Probably depends on your spot price.. we always set maximum spot price at the price of “on-demand” instances but due to how priorities work it may also sometimes not work when the data center in given region is out of capacity for given type.

TBH the bigger issue than boottime for AWS is lack of physical resources to fulfill the demand - this is what most big players are struggling with.

lajosbacs · on Aug 17, 2021

No no, the spot price matches, the instance boots, you can ssh to it and do everything except using the GPU. E.g. you try to run your pytorch NN training, but it freezes for 5-10 minutes, then it runs fine. If you start your training again, it runs immediately.

hardwaresofton · on Aug 17, 2021

I wonder why there isn't a well known firm running these kinds of benchmarks and "true" uptime reporting for the major clouds -- knowing perf stats for S3 or SQS or Kinesis etc in various geos and AZs seems like it would be useful.

It's not a big edge, but knowing about downtime before others could certainly be an edge

sixhobbits · on Aug 17, 2021

Gartner does exactly this - including boot times which are calculated using similar metrics (but over longer time periods and with more runs).

Not sure if the data is freely available, but I used to be part of the team at AWS that calculated these. See [0].

[0] https://www.gartner.com/en/cloud-decisions/benchmark-library

hardwaresofton · on Aug 17, 2021

Wow, up until now I only associated Gartner with the magic quadrant, had no idea they had this.

It doesn't seem like they'll give you up to the hour information and you do have to pay for "Gartner for Professionals" which I'm not familiar with but it's definitely out there.

The key to this has to be supporting it cross cloud IMO -- people have the AWS vs GCP vs Azure conversation so often and I think most people know that GCP is best performance for the buck, but the other reasons to pick the other two are numerous. Might be nice to have some numbers on just how much performance differs against the others since that's one of more quantifiable things to weigh.

JoshTriplett · on Aug 17, 2021

Do you know what takes the majority of those 8 seconds on AWS?

JoshTriplett · on Aug 17, 2021

I've been doing a lot of work optimizing EC2 boot time lately. I can get an instance up and connecting outbound to a network port in a few hundred milliseconds, with plenty of room left to optimize there. But all instances do indeed seem to take at least 8 seconds to come up on the AWS end, as this article points out. This has been why I haven't put much effort into optimizing further, because that 8 seconds is entirely out of my hands.

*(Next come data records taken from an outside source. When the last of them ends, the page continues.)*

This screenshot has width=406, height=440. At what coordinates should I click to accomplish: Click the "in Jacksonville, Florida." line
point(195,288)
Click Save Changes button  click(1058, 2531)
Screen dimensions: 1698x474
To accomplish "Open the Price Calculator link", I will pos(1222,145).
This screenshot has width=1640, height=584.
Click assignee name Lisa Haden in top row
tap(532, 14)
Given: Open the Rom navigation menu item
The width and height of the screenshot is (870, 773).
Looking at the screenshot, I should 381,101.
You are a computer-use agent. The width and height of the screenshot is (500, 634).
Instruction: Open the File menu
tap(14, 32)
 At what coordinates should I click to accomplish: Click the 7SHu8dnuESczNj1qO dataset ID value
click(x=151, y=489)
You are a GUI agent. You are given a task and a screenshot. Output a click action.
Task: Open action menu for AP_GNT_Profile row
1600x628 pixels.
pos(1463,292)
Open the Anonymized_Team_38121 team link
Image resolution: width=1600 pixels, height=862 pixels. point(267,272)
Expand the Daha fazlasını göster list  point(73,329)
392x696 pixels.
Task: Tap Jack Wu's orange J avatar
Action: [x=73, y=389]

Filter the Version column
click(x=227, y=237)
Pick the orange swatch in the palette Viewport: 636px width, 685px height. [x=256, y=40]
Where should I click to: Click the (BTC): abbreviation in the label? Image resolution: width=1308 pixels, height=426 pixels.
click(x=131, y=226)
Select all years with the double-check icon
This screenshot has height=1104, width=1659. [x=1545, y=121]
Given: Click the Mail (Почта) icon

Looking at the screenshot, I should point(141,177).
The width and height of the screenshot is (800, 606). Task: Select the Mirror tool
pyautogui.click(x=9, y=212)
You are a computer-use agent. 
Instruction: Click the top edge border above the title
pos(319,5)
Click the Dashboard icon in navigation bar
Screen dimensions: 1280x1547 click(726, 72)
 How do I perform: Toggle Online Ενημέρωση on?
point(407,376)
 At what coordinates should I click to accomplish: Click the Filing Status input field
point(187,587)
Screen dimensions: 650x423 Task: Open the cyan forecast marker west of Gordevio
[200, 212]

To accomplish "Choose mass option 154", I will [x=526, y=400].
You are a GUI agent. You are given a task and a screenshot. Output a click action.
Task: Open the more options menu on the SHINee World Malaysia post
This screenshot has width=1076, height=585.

I've tried changing the various parameters under my control: assigning a specific network address rather than making AWS pick one from the VPC, disabling metadata, using a launch template, not using a launch template, using the smallest possible AMI (just a kernel and static binary), using Fast Snapshot Restore on the snapshot in the AMI, etc. None of those makes the slightest difference in instance start time; still ~8 seconds.

zmmmmm · on Aug 17, 2021

would be interested to know the 95th percentiles as well as median (calculated over more runs than 10 I suppose). Its often worst case times that are important rather than average or median.

lucb1e · on Aug 17, 2021

This. I'm surprised that even people who are very well-versed in math omit statistics other than an average or, at best, a median. Is it really just me who wonders about, and in this case really expects, variability in the value? Especially given the huge differences, you might have had a few slow or a few lucky starts that shifted the middle value. Probably they saw the raw data and didn't notice such huge spikes and would have changed the method if they had, but it's not even mentioned so this is pure speculation on my part.

nnx · on Aug 17, 2021

What’s the secret of Clear Linux to boot so fast compared to other distributions?

aeyes · on Aug 17, 2021

Here is a presentation from 2019 showing how they reduced Kernel boot time from 3s to 300ms: https://www.linuxplumbersconf.org/event/4/contributions/281/...

nonameiguess · on Aug 17, 2021

That's for the automotive embedded version of Linux they created. The AMI isn't quite the same, but they have a kernel specifically patched and optimized to run in a kvm hypervisor, they're using systemd-boot, which is a bit faster than GRUB, which is likely the bootloader these other distros are using.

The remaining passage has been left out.